Lots of economists are screaming about the threat of inflation as well. I’m starting to wonder if their concern is legitimate since it’s really hard to know the consequences of any radical change in an economic policy. We really are in uncharted waters here, and that always scares people.
GOP: "Well, sure, we bungled the pandemic, telling Americans it was a hoax, & it would all go away if we just used enough hydroxychloriquine & drank enough bleach. And yeah, 600,000 Americans died (most needlessly) and we tanked the economy…
More GOP: “But, but but… You forced us to wear MASKS!! And closed a bunch of schools & businesses for awhile. And spent too much money so people didn’t starve & lose their homes & close businesses. ALL THE DEMOCRATS’ FAULT!!”
LITERALLY could predict these memos, etc., from what I see on the Faux News KKKomment boards. “Blah blah inflation something something stagflation yadda yadda Carter…” is all over them and it’s all so clearly fucking astroturfed I could scream. That and the idiocy about gas prices.
Still waiting for the rest of the MSM to wake the fuck up and use reporting on the Faux News KKKomment boards as a weapon against them. Turnabout is fair play…Faux News spends like 50% of its resources just attacking its competition.
Also, trying to paint Biden as Carter is a “thing” we’re going to see for the next 3+ years. They were doing it with the gas lines that were created by the pipeline attack, trying to raise the specter of the long gas lines when Carter was POTUS, even explicitly making the comparison as if it’s not comparing apples to dildos.
They screamed about inflation all through the Obama recovery they also tried to undermine at every turn. It likely remains horseshit in the macro sense. Supply shocks are inevitable in the short term due to the knock on effects of a pandemic. The subtext with these economic royalists is always the same - supply side yesterday, supply side today, supply side voodoo economics FOREVER!
I thought this would happen. Perception is a big deal with inflation. And though inflation is not “hyper inflation” “hyper inflation” is what people remember as being terrible and so it is what they will fear.
That said, I do think reasonable people make good arguments about the likely prospect of inflation due to labor and resource shortages from doing decades of delayed infrastructure work suddenly. That on top of all the shortages and the cash glut we have now. I think SOME inflation is really probable, but I hopefully it will be just a spike.

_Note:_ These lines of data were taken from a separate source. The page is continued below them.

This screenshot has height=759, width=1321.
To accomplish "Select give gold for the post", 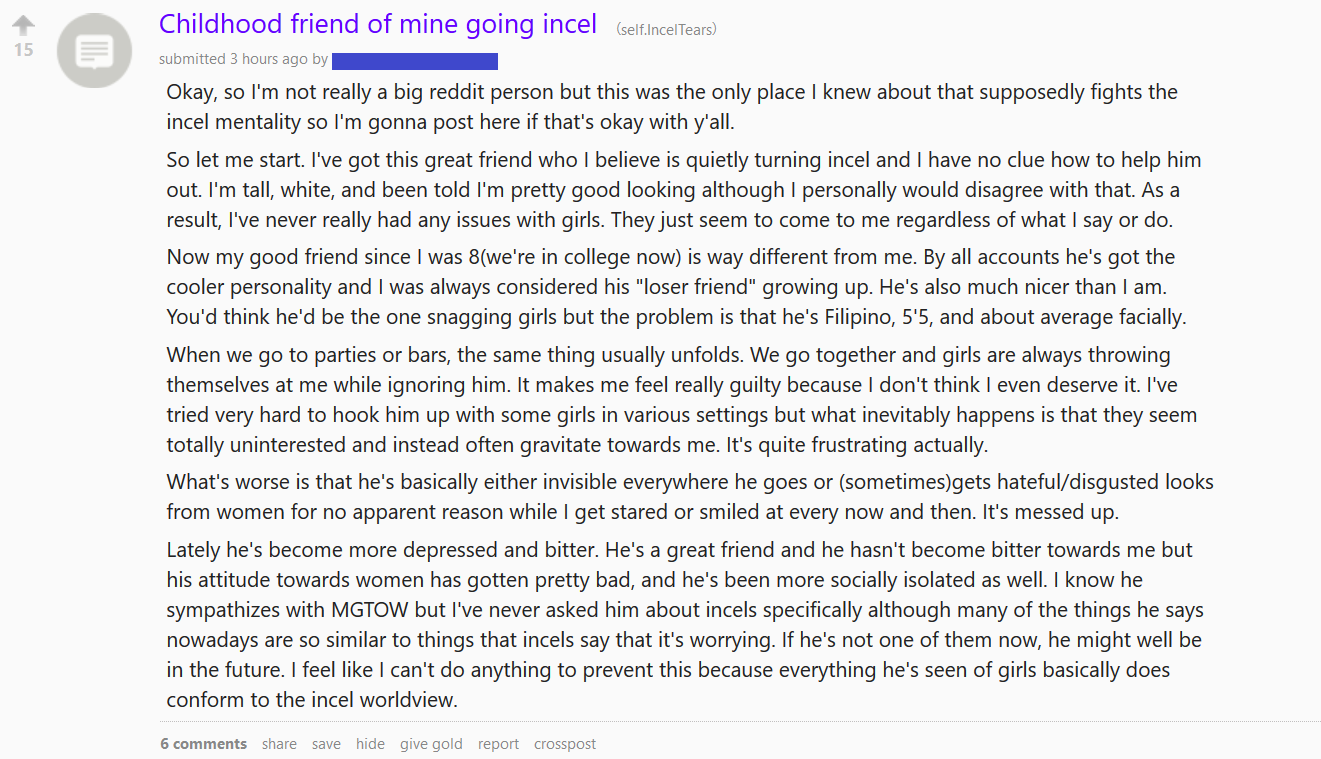I will 431,743.

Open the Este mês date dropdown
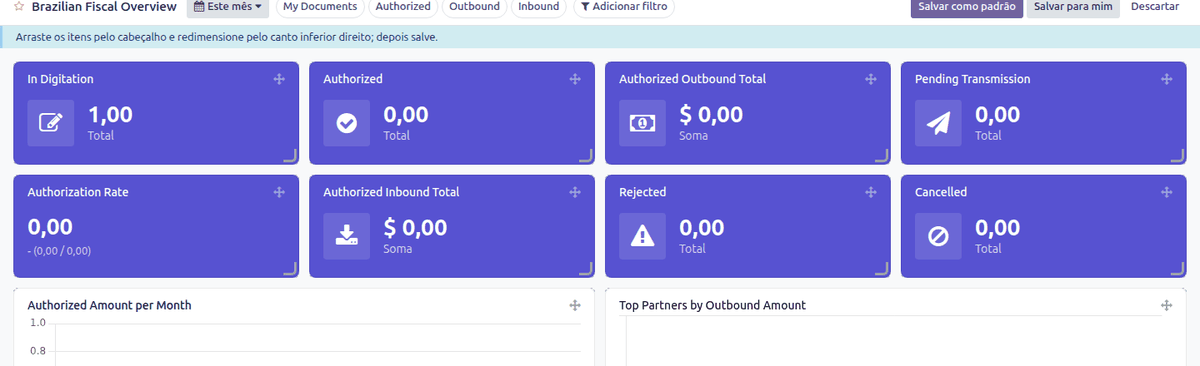pos(228,7)
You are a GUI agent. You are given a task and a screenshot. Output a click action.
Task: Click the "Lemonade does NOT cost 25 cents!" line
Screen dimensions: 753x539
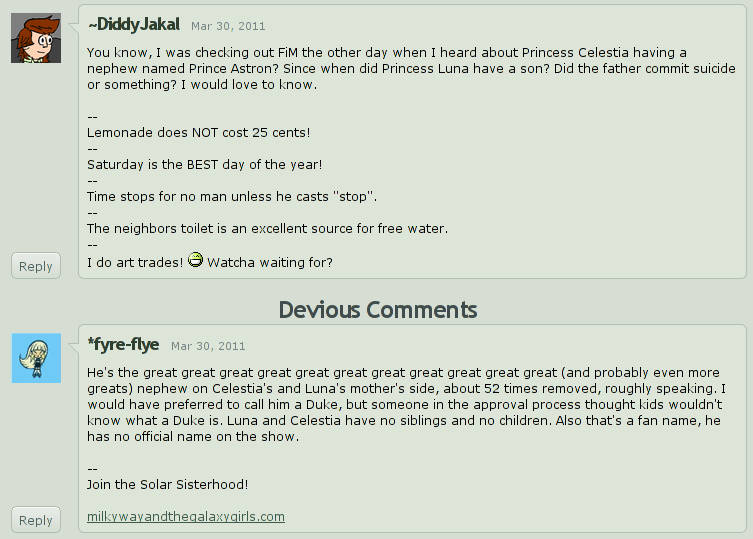198,132
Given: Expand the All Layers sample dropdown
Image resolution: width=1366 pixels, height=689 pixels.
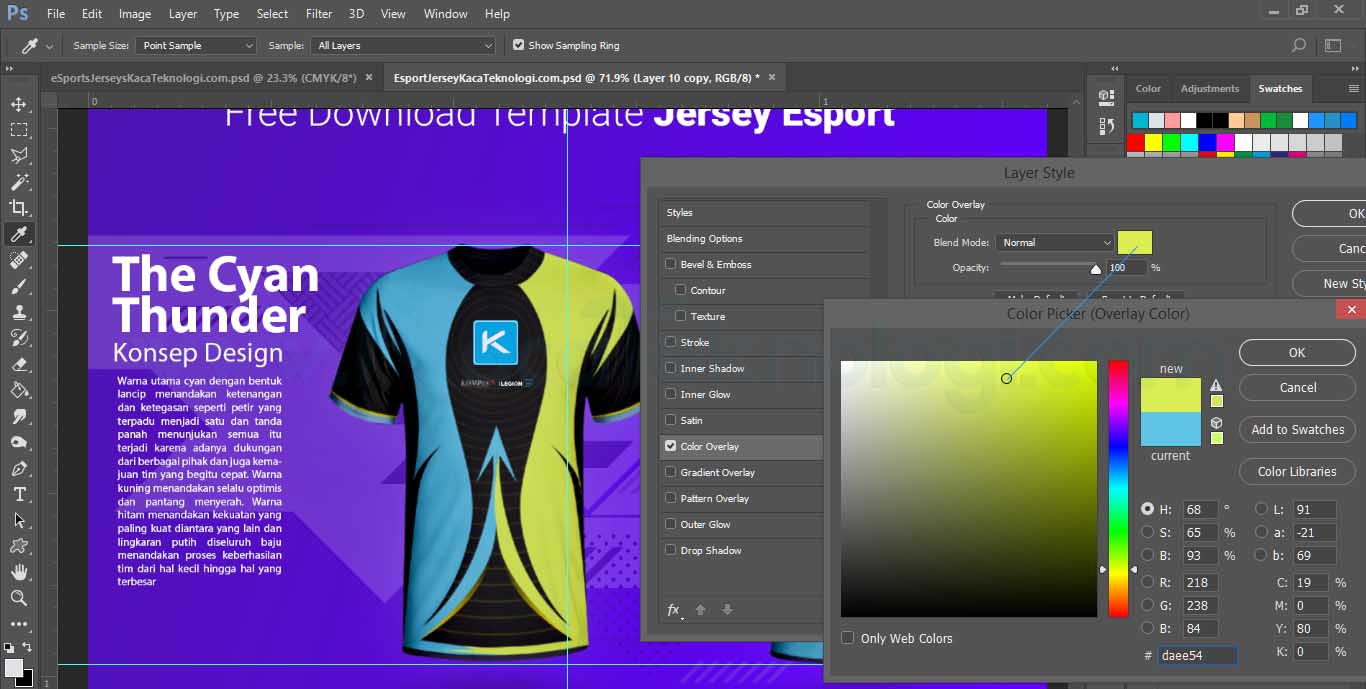Looking at the screenshot, I should 403,45.
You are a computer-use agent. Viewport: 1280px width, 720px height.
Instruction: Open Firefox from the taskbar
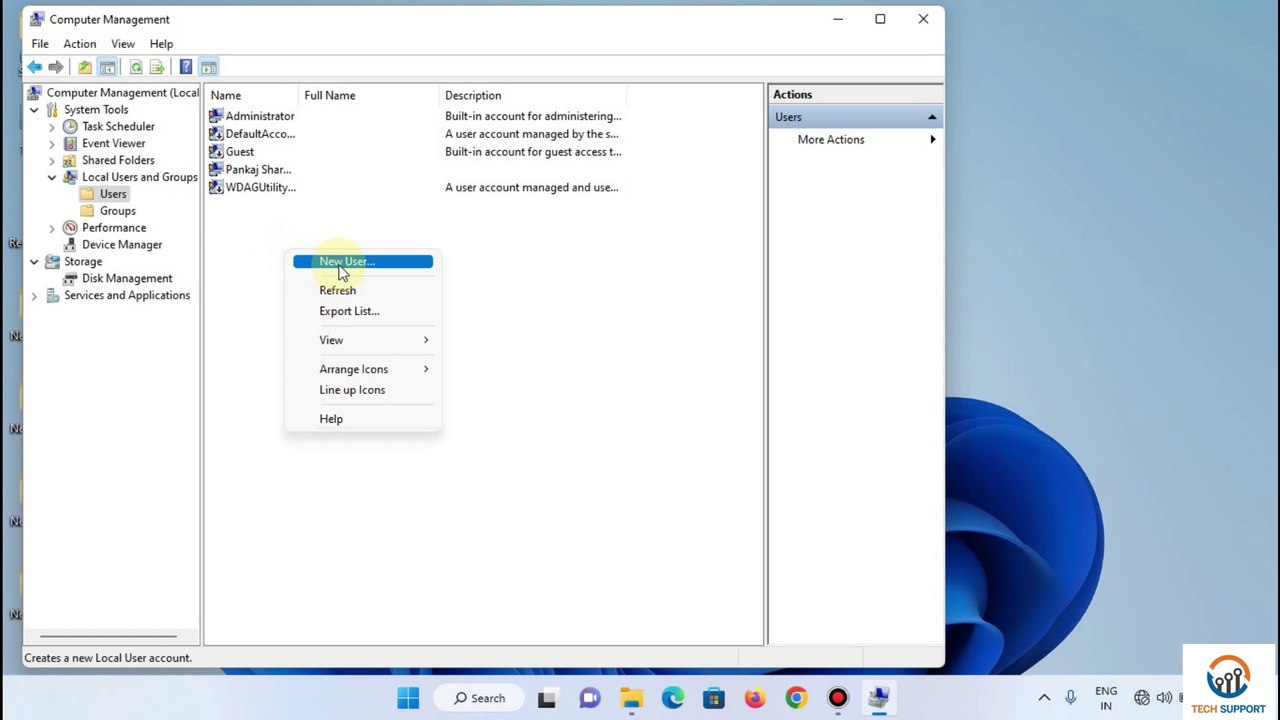coord(754,698)
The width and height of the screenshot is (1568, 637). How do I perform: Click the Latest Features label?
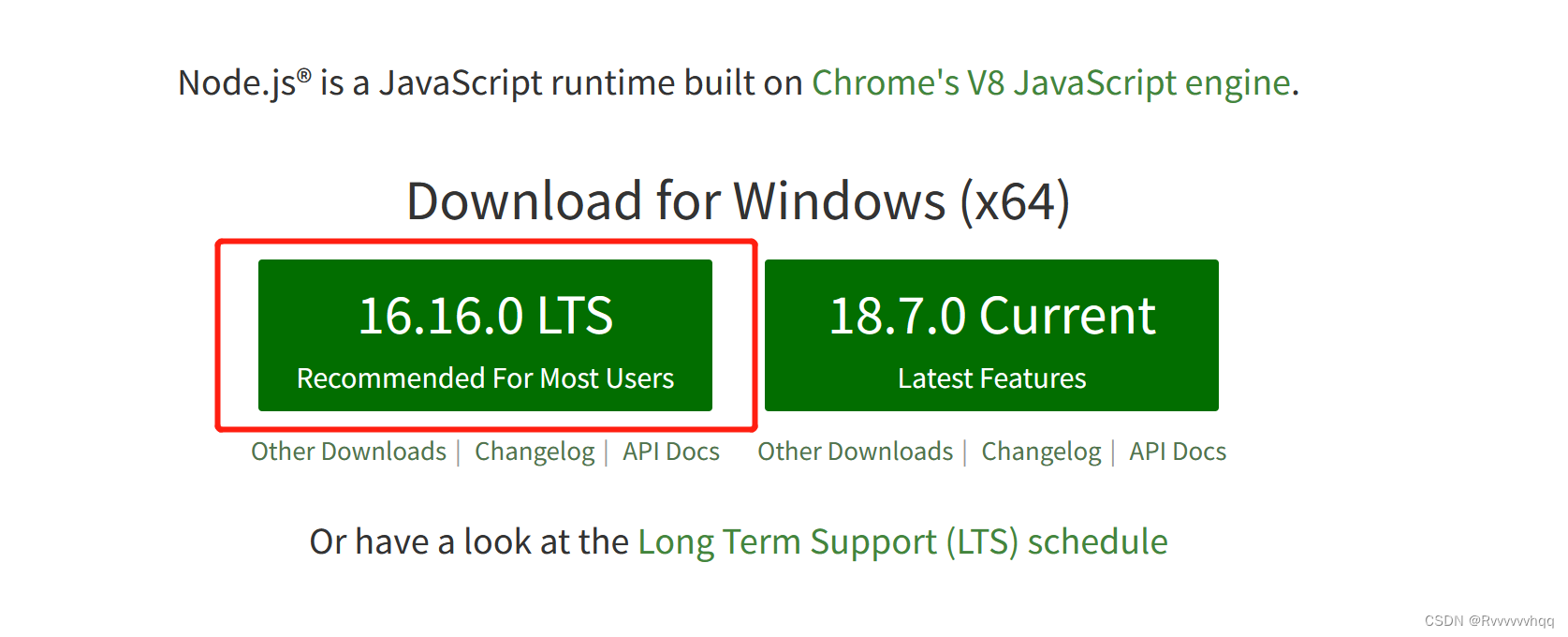pyautogui.click(x=991, y=378)
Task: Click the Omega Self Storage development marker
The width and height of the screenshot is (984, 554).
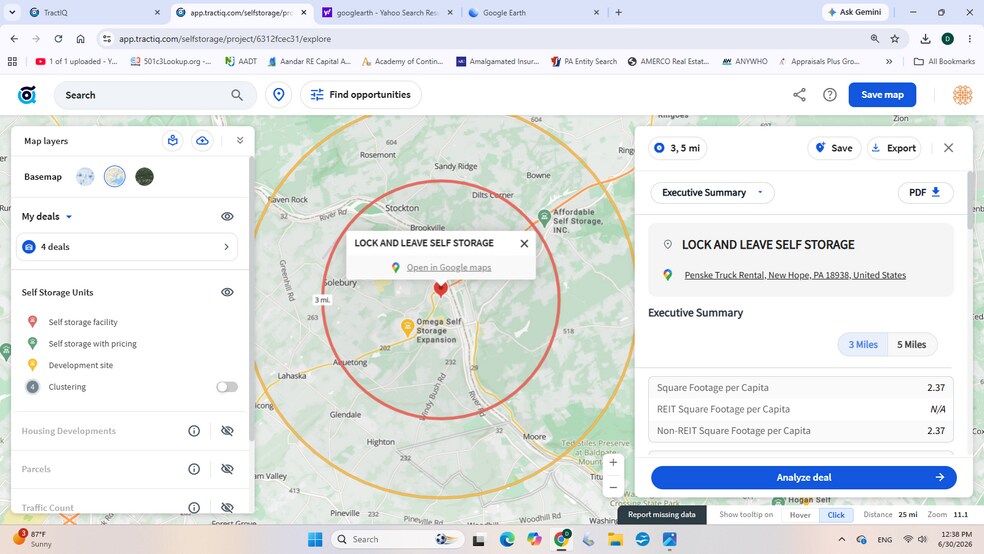Action: click(407, 326)
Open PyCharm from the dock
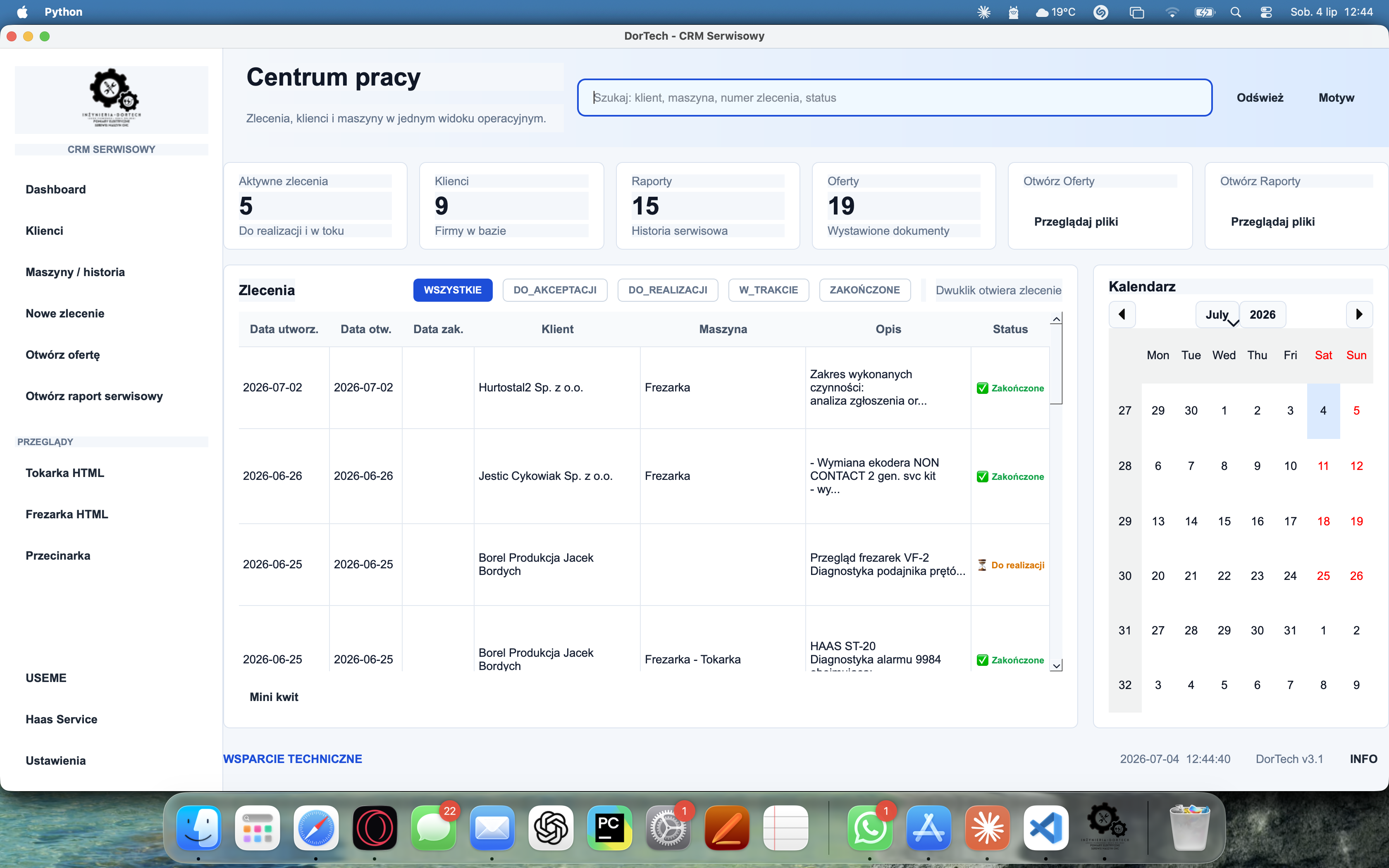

If we get inflation as a result of avoiding a depression, so be it. We can’t see the tragedy we missed, and that’s too bad, in some ways.
What I look at is the recovery from the Financial Meltdown. Obama got some relief measures passed, not as much as he would have liked. Then looking at GB and under Cameron and the measures that they didn’t take, which seemed to me to take them longer to recover.
As for Summer’s evaluation we need to get people back to work. But do we need people to get back to crappy jobs, low pay, and can’t afford to support one’s self?
I’m just waiting for the pandemic holds on evictions to expire, should finally kick the legs out from under the unnatural spike in housing prices over the last year and readjust things a bit back towards normal.
The worries about inflation appear largely to ignore the temporary nature of a lot of things like that, checks, other support and the like which have buttressed spending in the near-term.
Once those start to expire, we’ll start seeing the hand-wringing about stagnation or even deflation.